# What's the difference between a Pie and a Tart?



## kimmie (Mar 13, 2001)

Having time of my hands this morning and this being pie season, I was wondering when is a pie a "pie" and when is it a tart? 

If you are considering debating about the merits of each please don't tell me that pie is 3.1416 and tart is a lady that should really not be called a lady...


----------



## angrychef (Jan 15, 2001)

I've always thought a tart is much shallower than a pie, the pastry shell being about an inch or so in height, encasing an open faced filling, which is baked in a tart pan/ring. A pie is baked in a pie tin or sometimes a deeper dish, holds a lot more filling of either fruit/cream/custard and is baked with a top crust or crumb topping.


----------



## w.debord (Mar 6, 2001)

When I go through and think about as many pies and tarts as I can... the type of crust, the type of filling, if theirs a top crust or not, crumb topping, etc... through all the savory items I can think of called a pie or a tart...it seems to me it's only in the height of the items and the pan it's baked in or not that determines the name.

I can't think of of pie baked with-out a dish/container/pie plate. But a tart might be in a tart pan or with-out a pan making it thinner in height compared to a pie.


----------



## momoreg (Mar 4, 2000)

A pie can be open-faced or double crusted, and so can a tart. There are sweet and savory versions of both. The only apparent difference is that is pie is baked in a pie plate, and a tart in a tart ring, or without a pan at all.


----------



## kimmie (Mar 13, 2001)

I wonder why, Sisi!!

Something to ponder over...


----------



## isa (Apr 4, 2000)

How come this seems so familiar Kimmie?  

I'll answer you with help from the entartistes, in English the guys who throw cream tart in the face of people.

Now you'll notice those people throw tarts not pies. Why? because one cream tart are easier to make and two, a two crusts pie wouldn't have the same splash. So to answer you a tart has only a bottom crust and a pie has two.

## WORK TO COMPLETE:
(A) Decide whether each statement below agrees with the forum thread on pies and tarts: (i) angrychef says a tart's pastry shell is about an inch high; (ii) momoreg says only pies come in both sweet and savory versions; (iii) isa says a tart has two crusts. Answer yes or no for each, and quote the words of the thread that decide it.
(B) In the forum thread on pies and tarts, where does momoreg say a tart is baked?
(C) Carry on the forum thread on pies and tarts from its last post.

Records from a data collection
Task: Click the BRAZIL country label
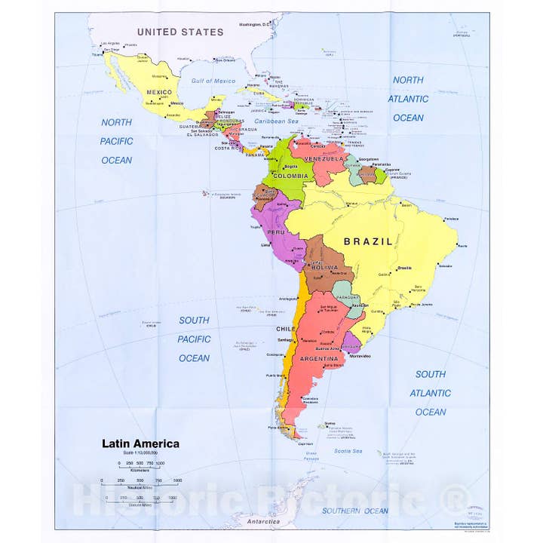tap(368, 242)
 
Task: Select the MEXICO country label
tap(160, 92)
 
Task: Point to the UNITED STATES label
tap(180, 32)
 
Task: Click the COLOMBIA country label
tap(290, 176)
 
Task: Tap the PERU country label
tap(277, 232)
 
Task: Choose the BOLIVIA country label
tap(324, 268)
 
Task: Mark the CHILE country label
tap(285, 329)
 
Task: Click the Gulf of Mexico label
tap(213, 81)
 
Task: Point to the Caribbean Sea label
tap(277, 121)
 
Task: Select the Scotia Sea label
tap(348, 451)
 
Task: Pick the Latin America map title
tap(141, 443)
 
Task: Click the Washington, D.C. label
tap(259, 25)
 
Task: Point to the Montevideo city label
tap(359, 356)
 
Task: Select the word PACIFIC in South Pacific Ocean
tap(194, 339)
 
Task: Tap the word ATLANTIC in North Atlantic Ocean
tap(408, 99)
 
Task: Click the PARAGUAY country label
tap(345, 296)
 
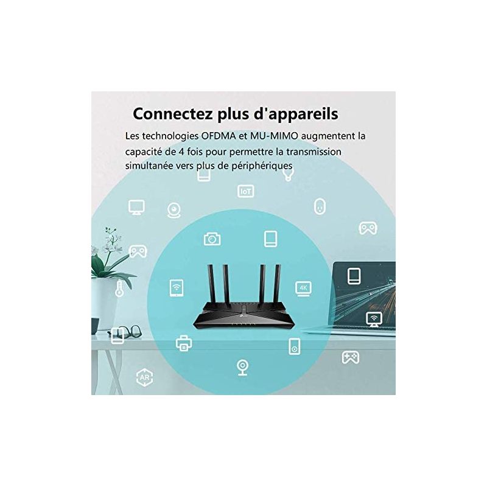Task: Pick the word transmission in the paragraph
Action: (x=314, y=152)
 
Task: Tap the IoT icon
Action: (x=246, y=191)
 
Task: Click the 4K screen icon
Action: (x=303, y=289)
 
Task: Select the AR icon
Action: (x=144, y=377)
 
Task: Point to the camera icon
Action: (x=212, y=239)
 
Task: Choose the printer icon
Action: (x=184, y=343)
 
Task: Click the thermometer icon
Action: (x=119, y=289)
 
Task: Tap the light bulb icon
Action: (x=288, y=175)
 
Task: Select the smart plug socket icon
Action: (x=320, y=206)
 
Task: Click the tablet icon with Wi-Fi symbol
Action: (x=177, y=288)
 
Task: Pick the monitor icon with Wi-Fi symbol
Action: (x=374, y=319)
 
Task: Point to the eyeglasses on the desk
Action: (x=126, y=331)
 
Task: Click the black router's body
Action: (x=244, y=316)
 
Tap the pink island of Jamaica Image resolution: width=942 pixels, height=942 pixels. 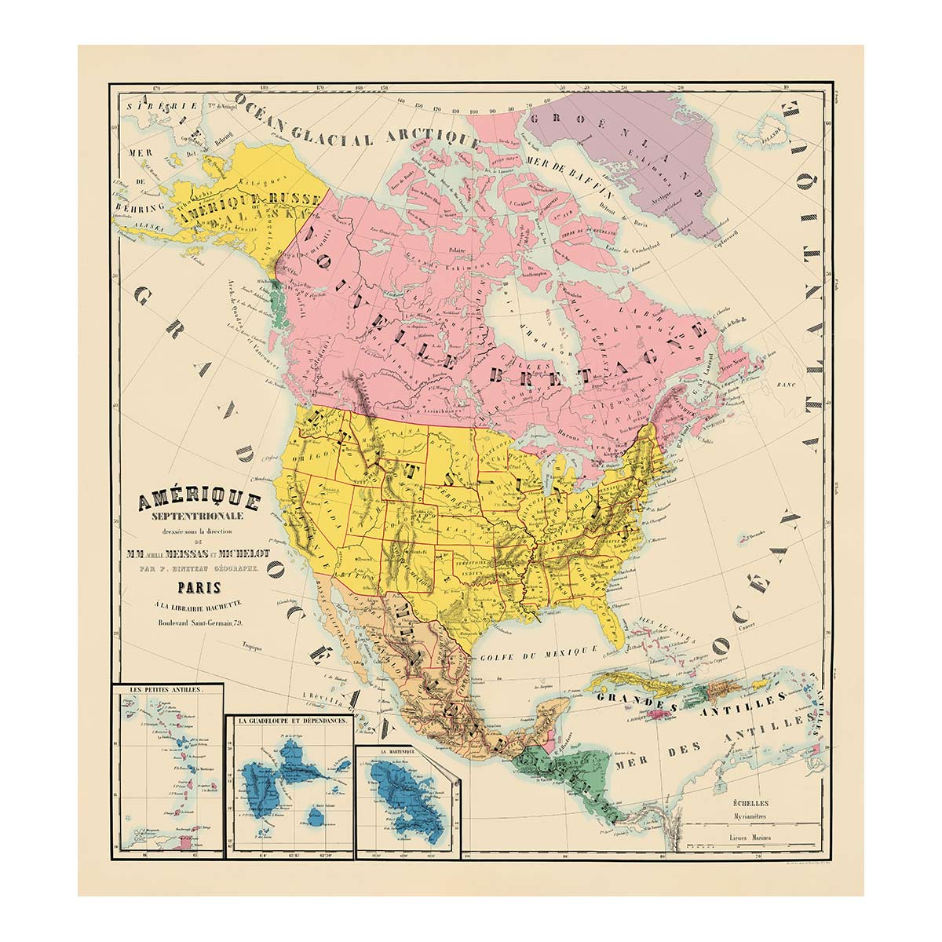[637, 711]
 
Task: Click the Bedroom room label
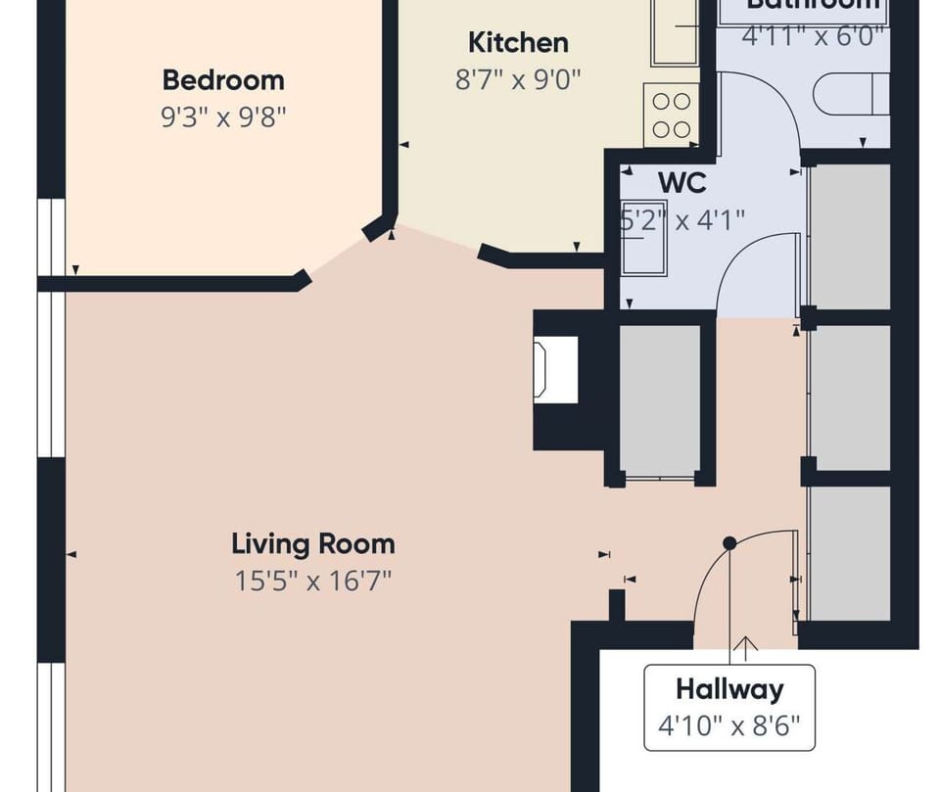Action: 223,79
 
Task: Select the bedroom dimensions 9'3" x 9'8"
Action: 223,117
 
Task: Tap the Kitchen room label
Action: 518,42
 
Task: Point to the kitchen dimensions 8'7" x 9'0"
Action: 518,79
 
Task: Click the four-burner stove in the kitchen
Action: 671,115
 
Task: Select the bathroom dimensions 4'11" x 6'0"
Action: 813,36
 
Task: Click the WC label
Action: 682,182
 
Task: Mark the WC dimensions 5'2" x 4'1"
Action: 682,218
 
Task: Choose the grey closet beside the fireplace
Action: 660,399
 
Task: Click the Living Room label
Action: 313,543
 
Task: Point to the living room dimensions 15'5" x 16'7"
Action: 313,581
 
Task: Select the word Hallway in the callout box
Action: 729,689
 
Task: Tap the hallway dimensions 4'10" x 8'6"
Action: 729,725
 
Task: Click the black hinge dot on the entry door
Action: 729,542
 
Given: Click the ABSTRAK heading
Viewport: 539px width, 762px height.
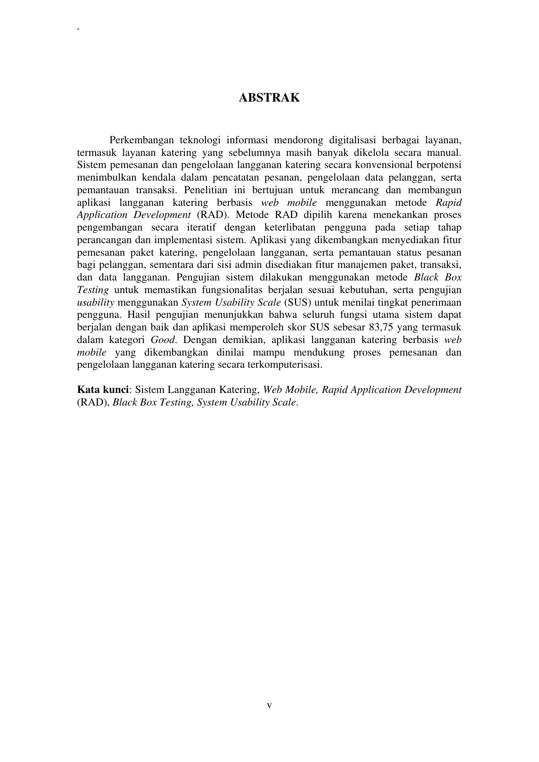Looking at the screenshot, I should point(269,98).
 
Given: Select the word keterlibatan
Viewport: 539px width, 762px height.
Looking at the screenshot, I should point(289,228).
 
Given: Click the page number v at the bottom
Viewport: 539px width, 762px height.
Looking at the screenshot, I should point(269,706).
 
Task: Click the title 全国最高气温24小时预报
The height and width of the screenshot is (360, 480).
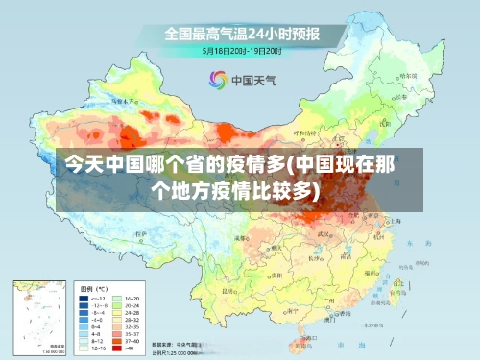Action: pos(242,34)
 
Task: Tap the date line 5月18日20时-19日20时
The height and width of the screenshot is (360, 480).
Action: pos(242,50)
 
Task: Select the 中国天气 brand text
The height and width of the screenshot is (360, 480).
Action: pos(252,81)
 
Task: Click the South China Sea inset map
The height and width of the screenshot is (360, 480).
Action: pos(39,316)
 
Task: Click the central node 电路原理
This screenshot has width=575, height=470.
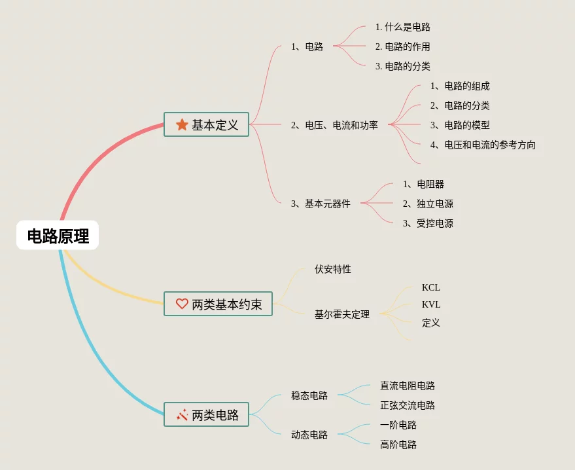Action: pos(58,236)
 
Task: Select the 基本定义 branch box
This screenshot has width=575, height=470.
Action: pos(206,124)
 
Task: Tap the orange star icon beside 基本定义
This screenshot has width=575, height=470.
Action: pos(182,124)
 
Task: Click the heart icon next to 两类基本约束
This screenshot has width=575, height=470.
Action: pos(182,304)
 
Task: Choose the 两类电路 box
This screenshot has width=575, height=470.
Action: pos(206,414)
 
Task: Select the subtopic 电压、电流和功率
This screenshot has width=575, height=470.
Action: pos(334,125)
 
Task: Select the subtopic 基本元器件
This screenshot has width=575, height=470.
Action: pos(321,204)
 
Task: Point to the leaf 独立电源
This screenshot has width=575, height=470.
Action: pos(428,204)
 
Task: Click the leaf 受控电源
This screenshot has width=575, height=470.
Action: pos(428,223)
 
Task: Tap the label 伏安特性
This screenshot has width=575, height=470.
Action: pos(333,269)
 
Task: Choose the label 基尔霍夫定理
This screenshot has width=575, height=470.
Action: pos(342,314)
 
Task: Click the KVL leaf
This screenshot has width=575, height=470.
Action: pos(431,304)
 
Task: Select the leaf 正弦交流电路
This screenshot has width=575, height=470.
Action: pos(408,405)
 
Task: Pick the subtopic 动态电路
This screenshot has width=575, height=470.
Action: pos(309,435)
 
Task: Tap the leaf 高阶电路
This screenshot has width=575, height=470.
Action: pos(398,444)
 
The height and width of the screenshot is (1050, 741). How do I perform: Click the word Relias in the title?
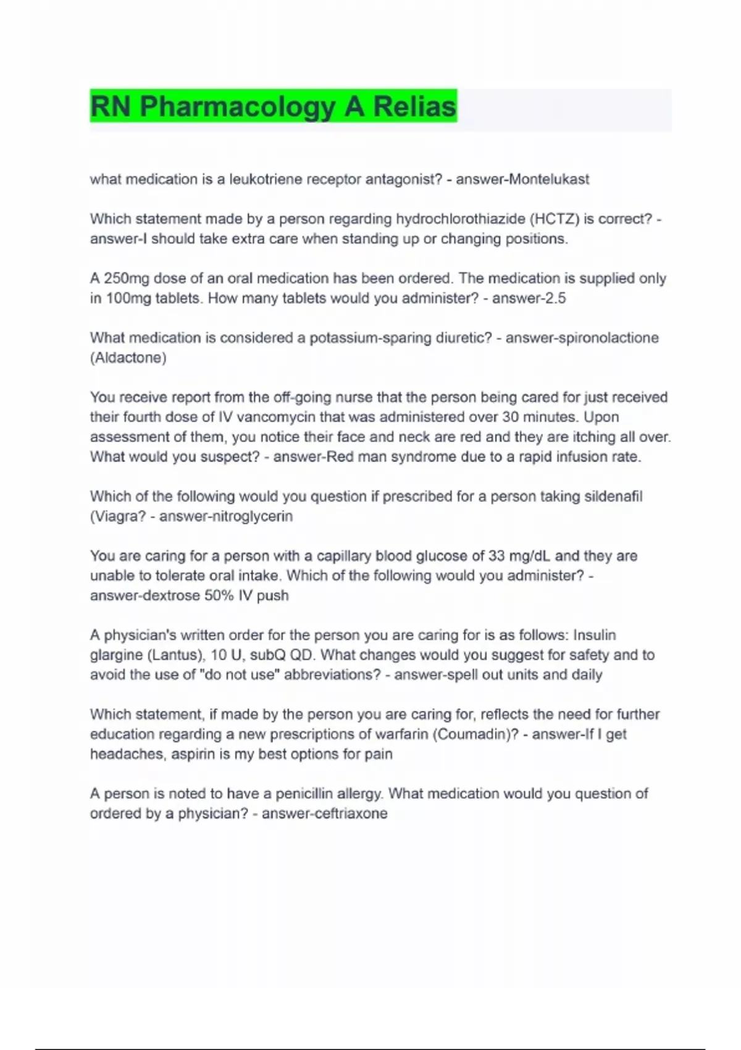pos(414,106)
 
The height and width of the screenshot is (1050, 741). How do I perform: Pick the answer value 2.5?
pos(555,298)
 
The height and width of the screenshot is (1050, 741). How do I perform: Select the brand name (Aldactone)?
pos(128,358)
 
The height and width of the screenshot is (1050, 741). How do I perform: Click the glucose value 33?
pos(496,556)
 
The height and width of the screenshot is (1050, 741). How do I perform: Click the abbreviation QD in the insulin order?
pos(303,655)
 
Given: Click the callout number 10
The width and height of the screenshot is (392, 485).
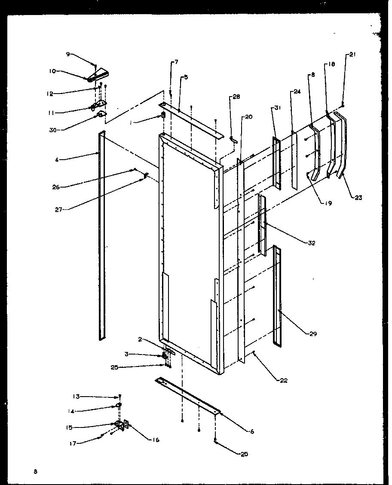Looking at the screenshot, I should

## RESULTS OF THE EXERCISE:
(A) (i) Yes: "the pastry shell being about an inch or so in height". (ii) No: "There are sweet and savory versions of both." (iii) No: "a tart has only a bottom crust and a pie has two."

(B) In a tart ring, or without a pan at all.

(C)
----------



## mezzaluna (Aug 29, 2000)

I just watched Jacques Pepin make a rustic apple tart on PBS yesterday (I'd seen it before). It was pate brise rolled out, filled with sliced apples and dried currants mixed with sugar, then drizzled with apricot glaze and baked. He simply folded the edges of the pastry up and over the edge about 1.5 inches- no cutting, no waste. It looked very easy and quite delicious. 

What's your favorite pie or tart? I simply can't choose from pumpkin, tart tartin, fresh fruit w/ pastry cream, pecan/chocolate with bourbon (my SIL's recipe), mince meat.... Sorry, I'm drooling and must stop.


----------



## kimmie (Mar 13, 2001)

*ALL*


----------



## isa (Apr 4, 2000)

If I can only choose one I'll say pear and almond tart or just almond tart. It's been my favourite since I was a kid. I did have a black forest cake period. I the end I came back to my first tart love.


----------



## shroomgirl (Aug 11, 2000)

I just took a class in this last week....
Pie can be topless...pecan or chess
The tart crust we made had an egg in the crust and was less flakey....able to be eaten out of hand.
Fun class Ann Schlafly in St. Louis did a class for the Culinary group I belong to...she owns a cooking store with classes and has a video tape out on pie making.
YUMMMMMM peach and grape pie, fruit tart adn vanilla ice cream for dinner.


----------



## w.debord (Mar 6, 2001)

I can't answer you Mezzaluna. I (unforunately) am oppinionated on everything (miss know it all), but "my favorite" when it comes to any desserts is so hard to deside. I have favorite recipes for each item, but to pick one item over another leaves me quite like a novice.

Hope you all don't mind if I go off on a brief tangent here: When interviewing for a pastry position what's your answer when the interviewer asks you "What's your favorite or best dessert?"


I so dread that question.......I always throw it back on them because I think the answer is whatever the customer prefers is my best dessert. I had several people look at me cross eyed and dumbfounded by that answer as if I was being difficult (last time I was inbetween jobs interviewing). So I'm thinking about answers again (since I'm between jobs again). How do you like to answer that question at a interview?


----------



## momoreg (Mar 4, 2000)

W.,
This would be a good topic for a new thread. I'll think of my answer, in the meantime...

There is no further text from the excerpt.